Seek treatment if you’re experiencing symptoms such as:

  • Pain in your legs and buttocks
  • Numbness, typically on one side
  • Muscle weakness
  • Discomfort at night

Spinal manipulation from a chiropractor can decrease symptoms. Your practitioner will also be able to assess whether it’s necessary to reposition the contortions in your spinal column resulting from the toll your body takes from chores.

Cleaning House

Some of the worst damage from simple house cleaning comes from moving heavy objects. Push furniture, rather than pull it, the Prevention article advises. Also, watch your stance. Place your feet directly below your shoulders and bend the knees, especially while moving heavy objects or lifting.

Refrain from twisting when possible, which we tend to do to reach corners behind toilets or the backs of built-in cupboards or shelving.

Give yourself enough room to work. You minimize the prospect of falling over furniture and stepping on sharp objects if you clear your path before vacuuming, for instance.

If you love heavy wood furniture, you might need a lumbar support belt to help protect your back from injury. And treating your chores like a workout is another good idea. Ask your chiropractor for some good exercises to prepare your muscles for the strain involved, whether it’s laundry, lawn or lugging heavy objects.

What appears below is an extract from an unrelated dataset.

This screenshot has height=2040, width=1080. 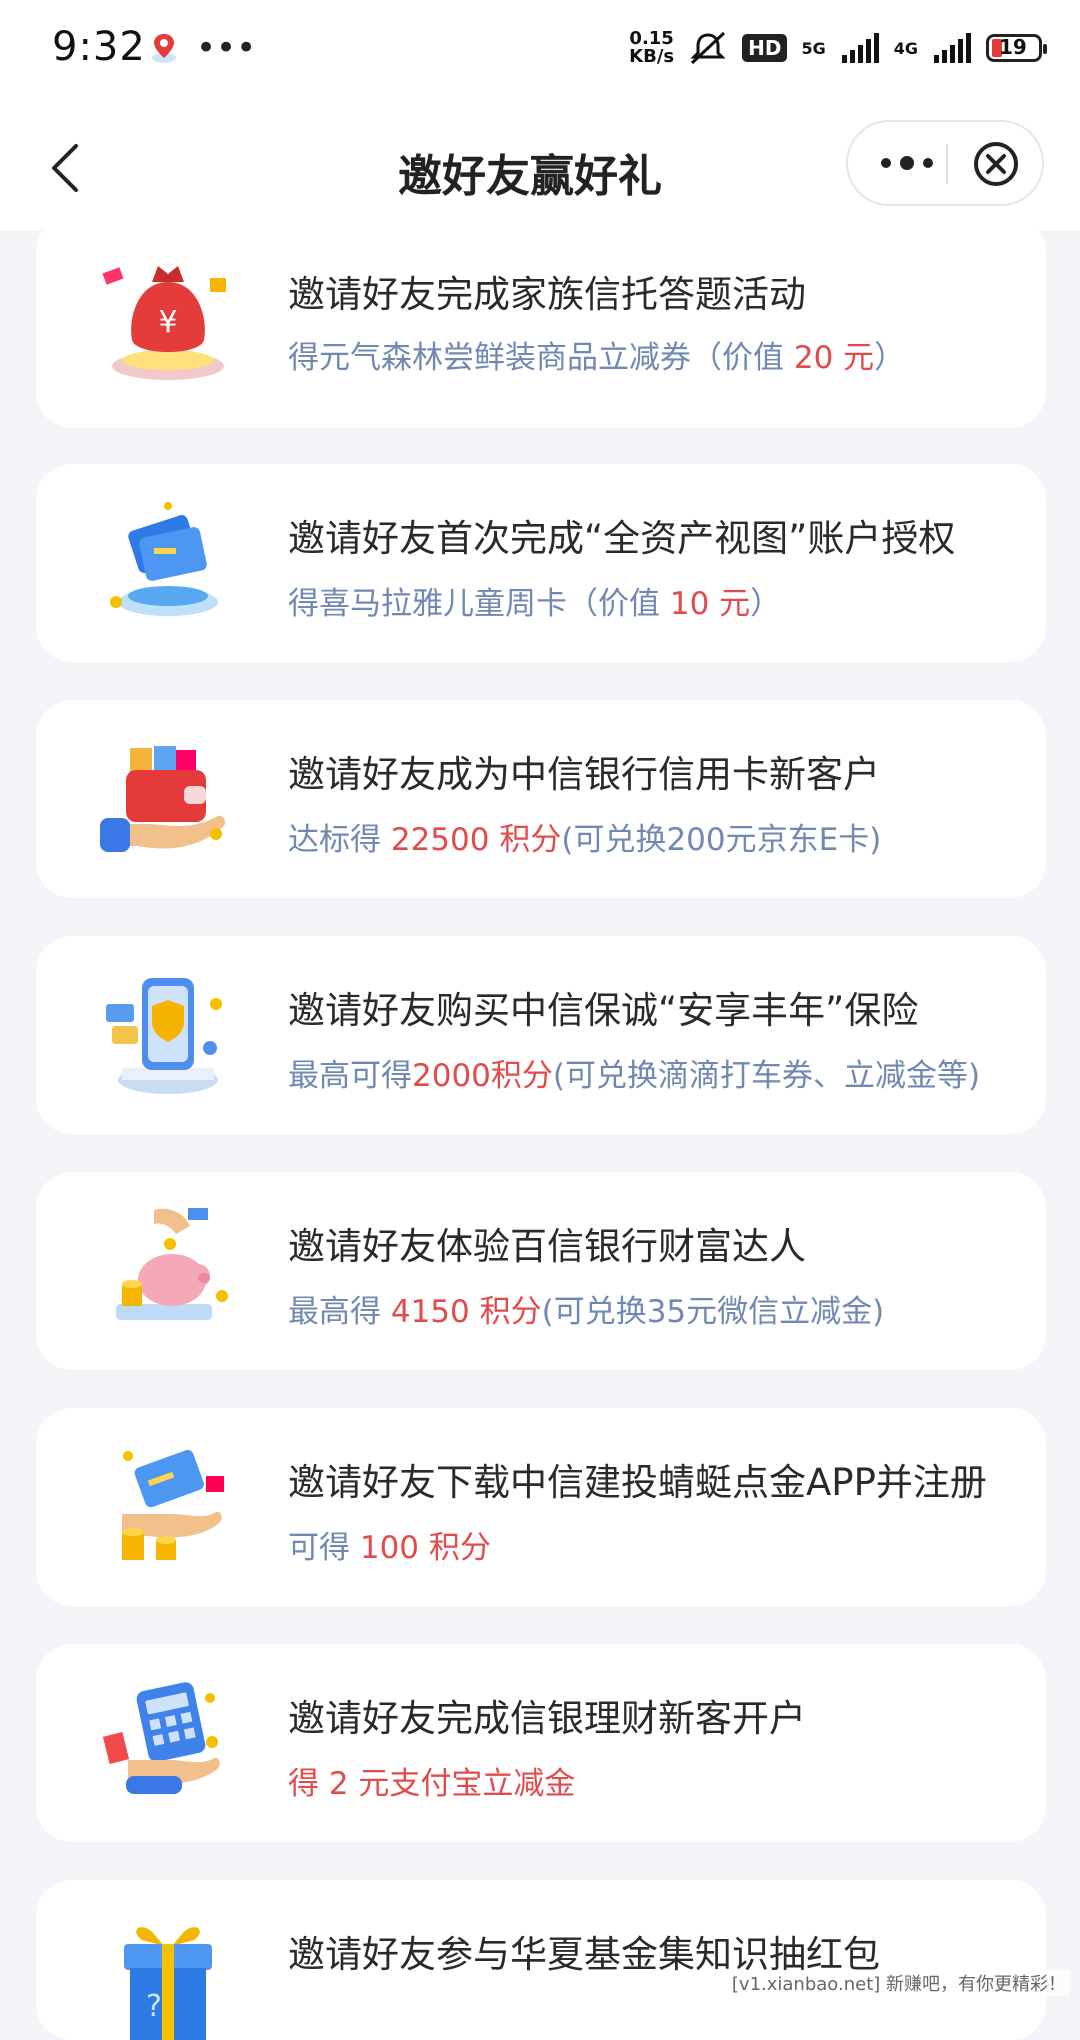 What do you see at coordinates (906, 48) in the screenshot?
I see `network-4g-label: 4G` at bounding box center [906, 48].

An article in Woman’s Day suggests you picture yourself wearing the support of a corset. It protects your core, including your abdomen and backside, while you remain aware of the importance of holding up your torso. There’s a suggested exercise also, in which you reach each arm straight up -- one at a time -- for about 10 seconds, as though someone is tying your corset.

Living with injuries can cost you, at least in terms of quality of life. It may be cheaper to hire a cleaning agency or team of landscapers. Of course, a handmaid or manservant to help you with your routine at the sink may be harder to come by.